= Shelley Webb =

British writer and television presenter

Shelley Webb is a British TV presenter, writer, and sports journalist and author of the book Footballers' Wives Tell Their Tales. The book was the basis of the ITV series Footballers' Wives, which was an "enormous hit."

==Personal life==

Webb married former England footballer Neil Webb, and the couple had two children Luke and Josh, who both became professional footballers. Webb's father was a professional footballer, and she has been a fan since childhood. She was a university student when she and Neil met. They married when she was 21.

==Career==

Webb, who holds a first-class honours degree in English and History, trained as a journalist before her marriage and resumed that career with the local Nottingham Evening Post, working as an occasional sports writer. She was forced to turn down a job as a radio broadcaster in Nottingham when Neil Webb moved from Nottingham Forest to Manchester United. She later moved to TV presenting. She worked as an on-air journalist for Standing Room Only (UK TV Programme), then for BBC World Service Television.

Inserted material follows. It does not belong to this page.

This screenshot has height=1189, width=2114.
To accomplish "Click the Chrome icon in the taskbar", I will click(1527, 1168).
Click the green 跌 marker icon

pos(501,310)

This professional visibility led to interviews about her life as a footballer's wife, and, eventually, led her to write the book Footballers' Wives Tell Their Tales in 1998, the year she and Neil split up.

Her Footballers' Wives looked at the reality of being a modern footballer's wife. Webb interviewed 14 of her fellow footballer's wives for her 1998 book, painting what The Daily Telegraph called "a dismal picture of chronic insecurity, upheaval, boredom and loneliness."

The book was the basis for the TV series Footballers' Wives, a series that portrayed the lives of footballers and their families in the years when they became "like pop stars", receiving a level of coverage that the Scotsman described as "even sillier" than fan enthusiasm, as well as offers of sex and a lack of privacy.